2 - A segunda razão da nossa exposição é a de que existem casos, como o nosso, que puderam ser diagnosticados como "hematese por úlceragastro-duodenal latente após-amigdaléctomia" e nos quais a lesão organica podia ser evidenciada, provavelmente devem existir muitos casos, com "vómitos de sangue" verificados após a ablação das amígdalas, os quais pelas suas formas frustas não podem ser percebidas ou não chamam a atenção sobre possíveis lesões gástricas.
3 - A terceira e, talvez a mais importante das razões, é a de ordem prática que visa alertar os colégas otorinolaringologistas da necessidade imperiosa de uma anamnése geral bem orientada, mesmo no setor não diretamente sob a dependência da nossa especialidade. Ainda mais, do preparo do doente psíquica e fisicamente, porquanto os autores acima atribuem valor de destaque ao fator psíquico, nervoso e sobretudo a existência de outras lesões organicas. Em nosso caso a coexistencia da glomerulo-nefrite ao lado da amigalite palatina fôra evidente, mas que dizer de uma lesão inaparente e assintomática como uma úlcera gastro-duodenal latente?

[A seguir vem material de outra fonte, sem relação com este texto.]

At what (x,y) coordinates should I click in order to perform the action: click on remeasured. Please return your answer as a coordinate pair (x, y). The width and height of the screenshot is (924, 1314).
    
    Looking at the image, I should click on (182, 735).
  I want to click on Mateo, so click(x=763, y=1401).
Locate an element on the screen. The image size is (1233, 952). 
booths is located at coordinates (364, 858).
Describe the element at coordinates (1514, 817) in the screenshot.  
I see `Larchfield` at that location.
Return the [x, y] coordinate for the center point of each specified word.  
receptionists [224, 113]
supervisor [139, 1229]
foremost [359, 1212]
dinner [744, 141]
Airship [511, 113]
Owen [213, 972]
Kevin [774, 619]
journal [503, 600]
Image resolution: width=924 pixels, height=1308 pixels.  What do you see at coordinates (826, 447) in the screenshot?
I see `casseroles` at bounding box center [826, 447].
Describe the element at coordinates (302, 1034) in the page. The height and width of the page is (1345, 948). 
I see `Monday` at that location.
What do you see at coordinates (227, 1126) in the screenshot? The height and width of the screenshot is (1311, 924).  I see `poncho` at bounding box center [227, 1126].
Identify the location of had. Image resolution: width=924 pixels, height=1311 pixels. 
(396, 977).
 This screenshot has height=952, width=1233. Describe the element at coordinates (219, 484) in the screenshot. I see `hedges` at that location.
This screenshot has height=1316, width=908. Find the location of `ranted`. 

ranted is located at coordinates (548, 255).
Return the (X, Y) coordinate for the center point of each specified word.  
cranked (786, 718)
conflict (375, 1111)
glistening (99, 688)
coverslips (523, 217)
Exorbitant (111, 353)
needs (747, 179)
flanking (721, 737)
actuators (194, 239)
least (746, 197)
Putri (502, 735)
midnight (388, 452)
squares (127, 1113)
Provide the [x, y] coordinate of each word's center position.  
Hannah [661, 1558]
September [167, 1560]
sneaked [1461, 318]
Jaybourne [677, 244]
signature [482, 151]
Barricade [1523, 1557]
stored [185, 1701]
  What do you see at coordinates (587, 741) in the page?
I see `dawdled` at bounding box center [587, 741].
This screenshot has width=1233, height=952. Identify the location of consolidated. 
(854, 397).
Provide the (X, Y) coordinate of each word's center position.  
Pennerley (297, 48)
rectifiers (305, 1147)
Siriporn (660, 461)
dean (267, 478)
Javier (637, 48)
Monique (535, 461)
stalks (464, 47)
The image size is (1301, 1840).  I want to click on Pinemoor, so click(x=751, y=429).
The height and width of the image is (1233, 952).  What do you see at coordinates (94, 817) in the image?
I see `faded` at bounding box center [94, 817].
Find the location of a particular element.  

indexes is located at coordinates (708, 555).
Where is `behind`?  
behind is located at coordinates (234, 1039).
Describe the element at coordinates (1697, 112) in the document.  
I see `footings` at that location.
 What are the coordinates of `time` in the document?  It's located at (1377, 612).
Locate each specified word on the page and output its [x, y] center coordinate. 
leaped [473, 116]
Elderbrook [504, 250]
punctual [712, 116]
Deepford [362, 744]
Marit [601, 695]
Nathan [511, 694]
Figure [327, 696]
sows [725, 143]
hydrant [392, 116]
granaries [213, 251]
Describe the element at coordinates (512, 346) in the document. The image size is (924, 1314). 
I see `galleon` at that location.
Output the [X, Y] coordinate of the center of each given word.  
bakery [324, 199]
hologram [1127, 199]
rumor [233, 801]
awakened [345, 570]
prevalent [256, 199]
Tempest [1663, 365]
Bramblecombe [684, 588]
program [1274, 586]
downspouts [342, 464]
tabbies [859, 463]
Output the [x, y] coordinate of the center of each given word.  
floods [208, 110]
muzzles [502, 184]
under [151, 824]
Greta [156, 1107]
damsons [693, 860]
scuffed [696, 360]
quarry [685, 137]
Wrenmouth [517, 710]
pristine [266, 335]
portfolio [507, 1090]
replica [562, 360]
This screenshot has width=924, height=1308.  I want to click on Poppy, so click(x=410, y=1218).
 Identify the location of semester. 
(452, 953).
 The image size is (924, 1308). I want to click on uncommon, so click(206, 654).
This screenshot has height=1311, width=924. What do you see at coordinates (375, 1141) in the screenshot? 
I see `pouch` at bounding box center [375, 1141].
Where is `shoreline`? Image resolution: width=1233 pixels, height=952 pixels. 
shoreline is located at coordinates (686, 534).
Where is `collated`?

E, conforme ficou demonstrado pela nossa observação, apezar de terem sido tomadas essas providencias e medidas que visam colocar o paciente nas melhores condições de operabilidade, nunca podemos por-nos a salvo de surpresas que diariamente surgem no exercício de nossa vida profissional. Desejamos, pois, chamar a atenção dos colegas especialistas de mais uma rara, se bem que possível ocorrência imprevisível no decorrer ou após uma amigdalectomia.
SUMARIO
O autor apresenta um caso de hematemese por úlcera gastro-duodenal latente observada imediatamente após uma amigdaléctomia em paciente masculino sem perturbações digestivas de monta. Chama a atenção sobre a necessidade de uma anamnése geral minuciosa e de exames complementares, além do adequado preparo pré-operatório, sempre que se trate de caso cirúrgico. Finaliza alertando os colegas especialistas sobre essa rara ocorrência post-amigdaléctomia.
SUMMARY
The author relates about a case of hematemesis due to latent and assintomatic gastro-duodenal ulcer observed shortiy after a tonsilectoiny performed ou a male patient. Attention is called upon the necessity of a well lead anamnesis, complementary clinical examinations, as well as, proper pre-operative tare. He finishes allerting the specialists to the fact that this rare incident may follow a tonsilectomy.
ZUSAMMENFASSUNG
Der Verfasser besclireibt eineu Fall ueber Hematemesis, bedingt durch latenten Ulcus gastro-duodenalis, welche sich unmittelbar nach einer Tonsilectomie einstellte. Hierbei wird aufmerksam gemaclit, auf die Notwendigkeit einer gruendlichsten Anamnese und der entsprechender pre-operativen Vorsichtsmassregeln. Es wird bezweck, die Fachkollegen durch oben dargelegten Vorfaill vorbeugend zu informieren.